Finalizamos recentemente estudo para um cliente que pretende fazer loteamento em uma cidade do Nordeste. A primeira coisa é realizar a avaliação geral da cidade, entender como a população está crescendo, a quantidade de domicílios. Em seguida, dizemos qual é nossa previsão de crescimento da cidade para os próximos anos em relação à população e à economia. No caso, é uma cidade baseada no setor industrial e que teve queda recente no crescimento do emprego. Então, não se trata de economia crescente e, se a economia não cresce, o comércio - principalmente de bens duráveis e de patrimônio - tende a diminuir.

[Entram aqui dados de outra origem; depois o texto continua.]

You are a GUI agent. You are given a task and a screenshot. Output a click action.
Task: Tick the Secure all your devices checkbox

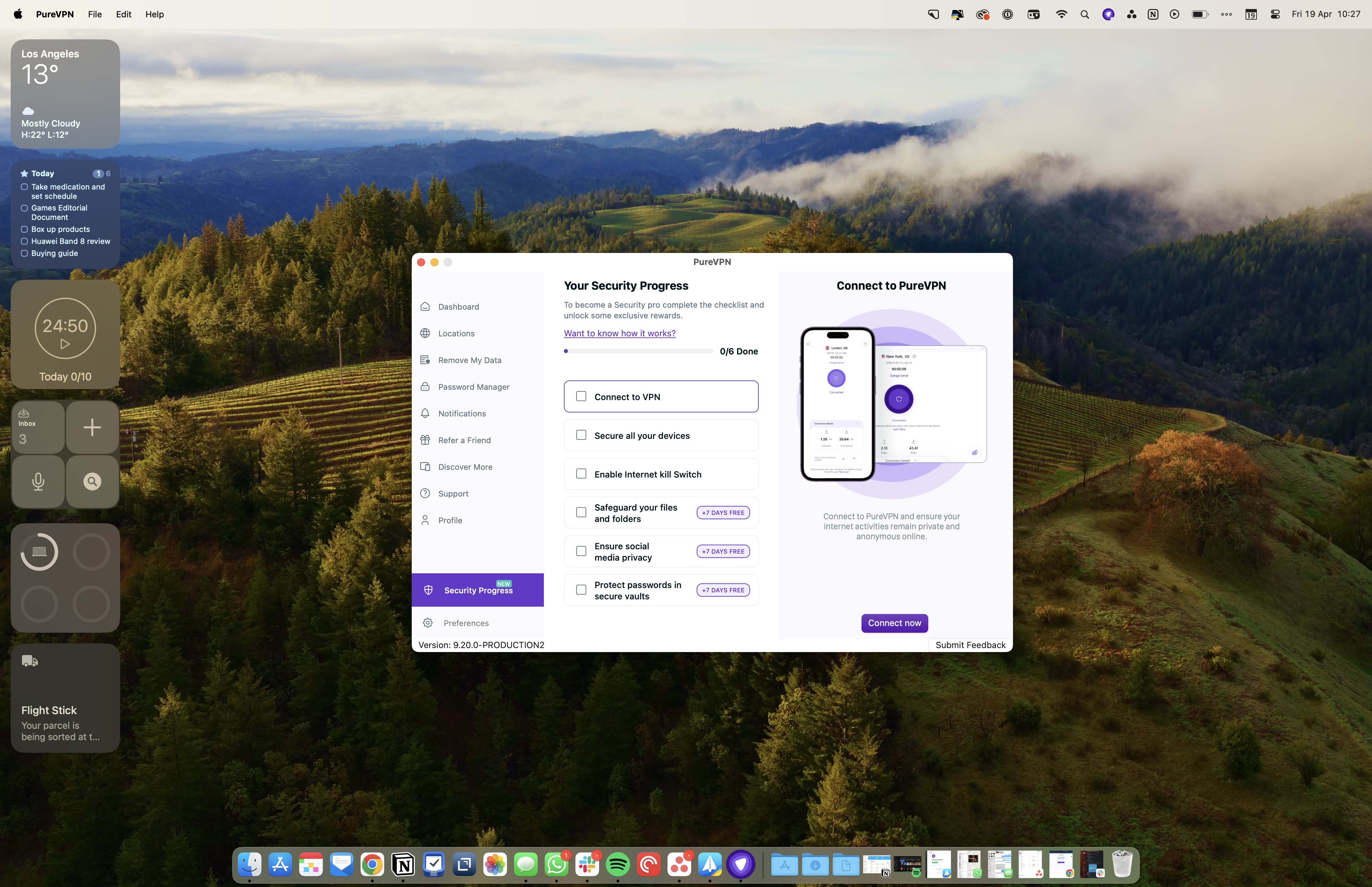[581, 435]
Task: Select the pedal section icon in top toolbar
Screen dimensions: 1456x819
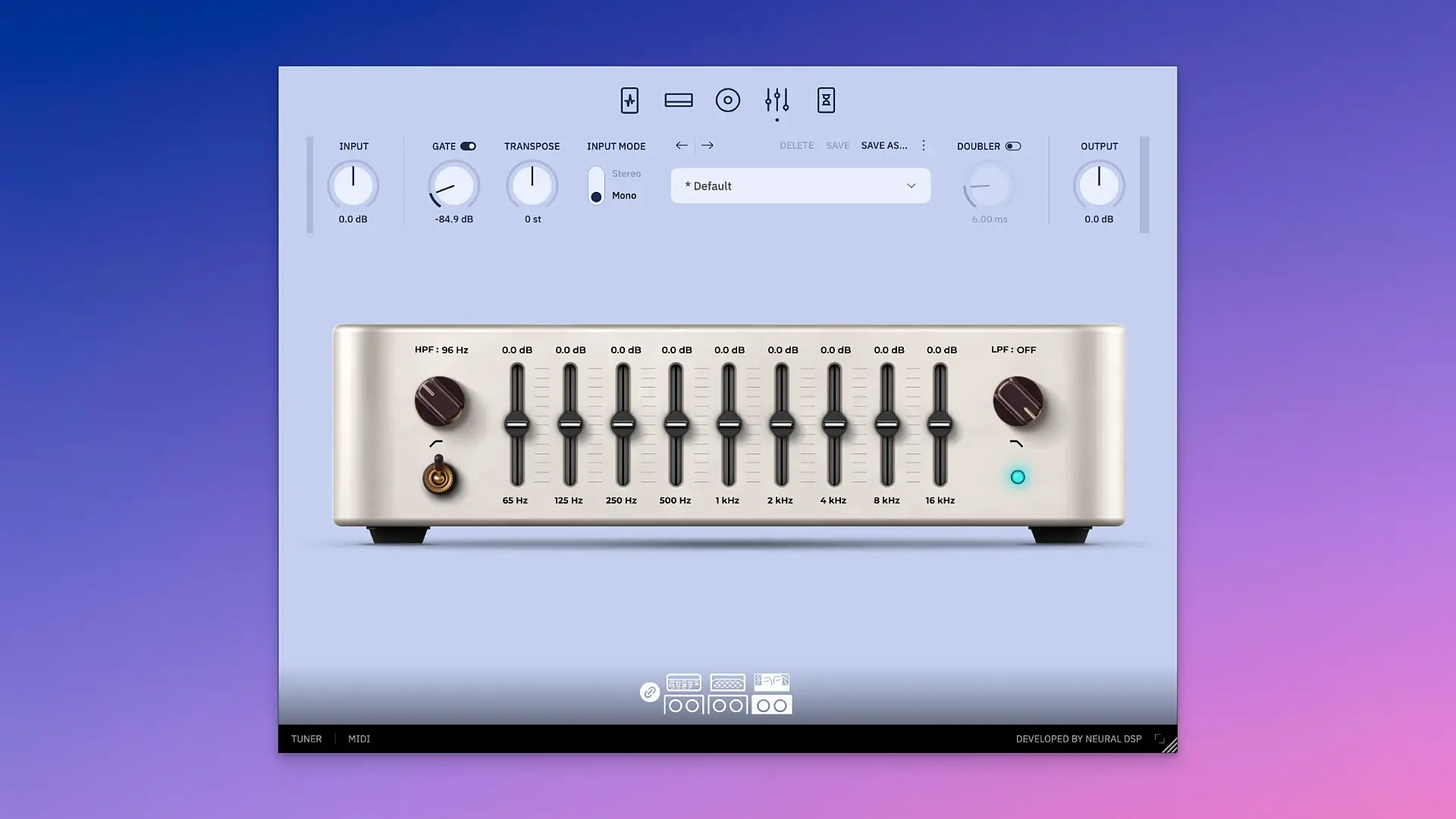Action: (679, 99)
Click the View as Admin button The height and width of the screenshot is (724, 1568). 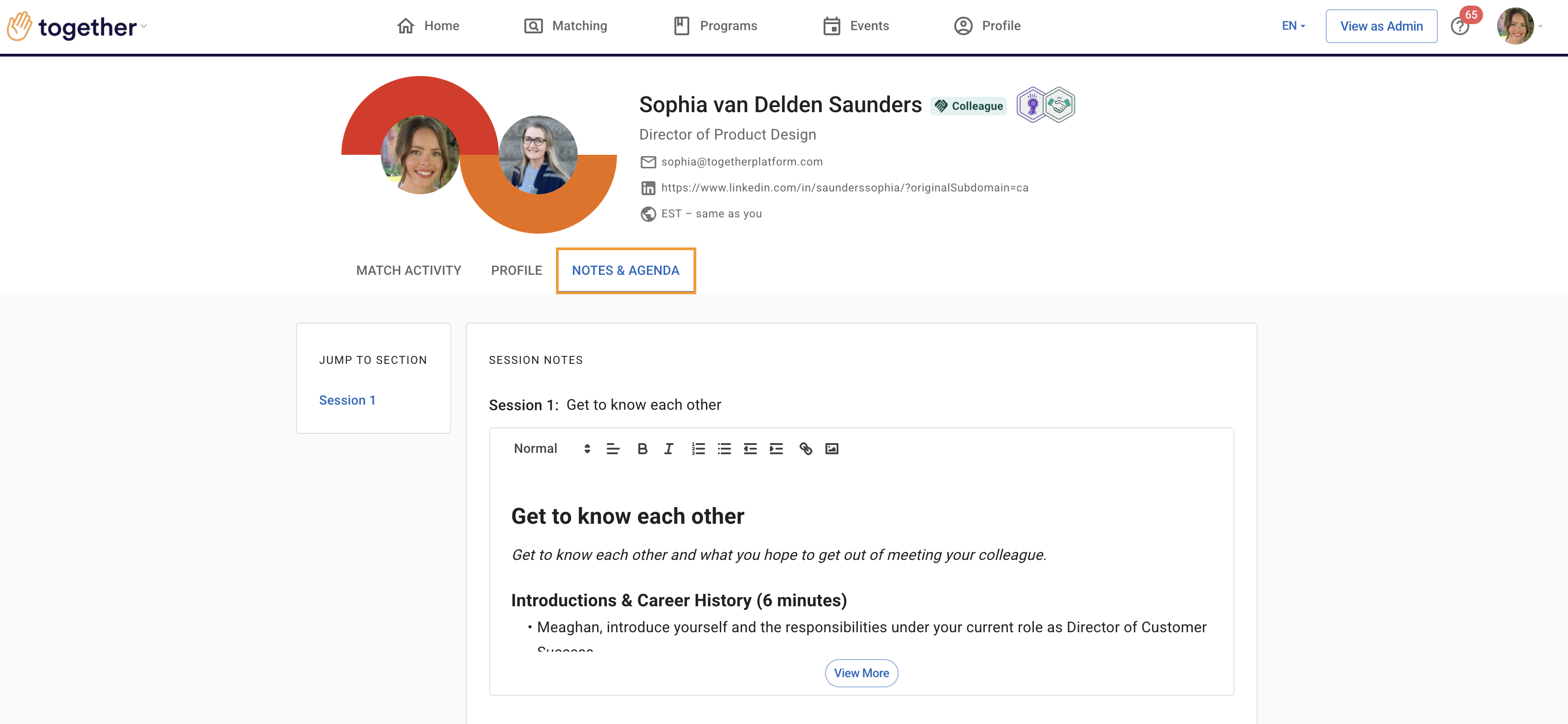(1381, 26)
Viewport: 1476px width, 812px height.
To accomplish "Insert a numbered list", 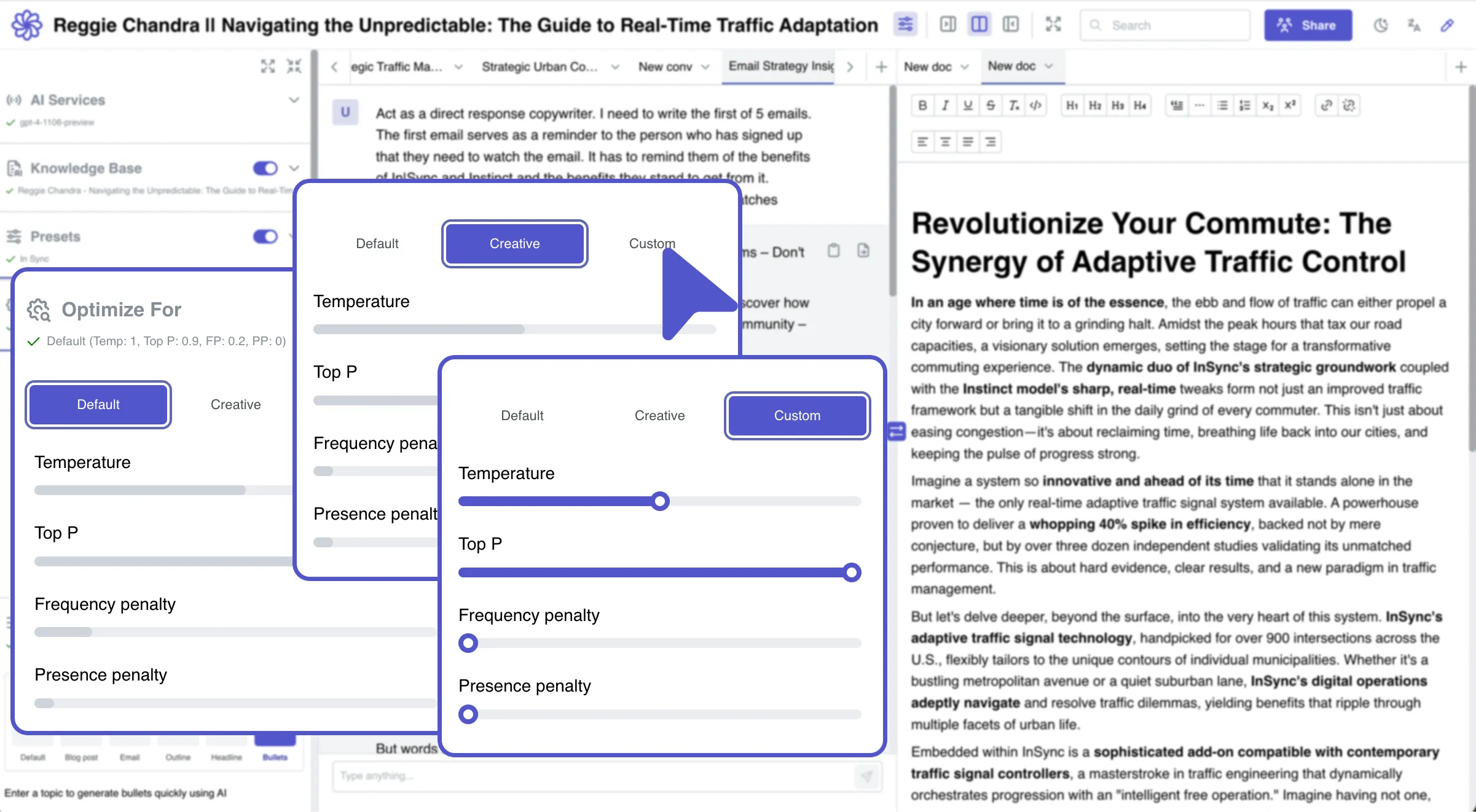I will [x=1245, y=106].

Quando o emprego cai, o crédito vai junto, porque depende muito do emprego formal, da comprovação de renda. O estudo mostra também a área de influência para ver como é a ocupação daquela região. Vemos, por exemplo, quantas pessoas moram a até cinco, dez e 15 minutos do loteamento e qual a renda média das famílias.

O estudo, então, é bem detalhado?
Sim. Em seguida, mostramos o mercado residencial local. O estudo vai ficando cada vez mais específico. Levantamos a quantidade de domicílios; quantos estão ocupados e desocupados; se são próprios, alugados ou cedidos. Essa é uma parte do mercado que provavelmente tem chance de adquirir um imóvel, pois hoje mora de aluguel. Vemos como é feita a distribuição de renda e a partir daí começamos a fazer cálculos. Quem comprar um terreno no valor de R$ 35 mil a R$ 60 mil, por exemplo, poderá construir uma casa com custo de R$ 87 mil a R$ 150 mil, tendo renda de R$ 2,7 mil a R$ 4,5 mil. É preciso fazer essa relação para chegar à questão do crédito, para ver quem teria capacidade de financiar um imóvel. O estudo está mostrando que as pessoas com maiores rendas estão do lado oposto da cidade, o que é um problema. Há ainda a concorrência. Além dos lançamentos, também considero imóvel pronto como concorrente e analiso quantidade, valores de metro quadrado, preço de renda por metro quadrado e faço uma ficha do que foi lançado. Ao final, sabendo das características do empreendimento que meu cliente pretende lançar, faço uma previsão dizendo quantos meses levaria para o mercado absorver todas as unidades. Temos um tempo que consideramos o ideal e comparamos com o resultado do estudo. Neste caso, posso dizer que meu cliente está em um mercado superofertado. E no estudo fazemos uma página de recomendação.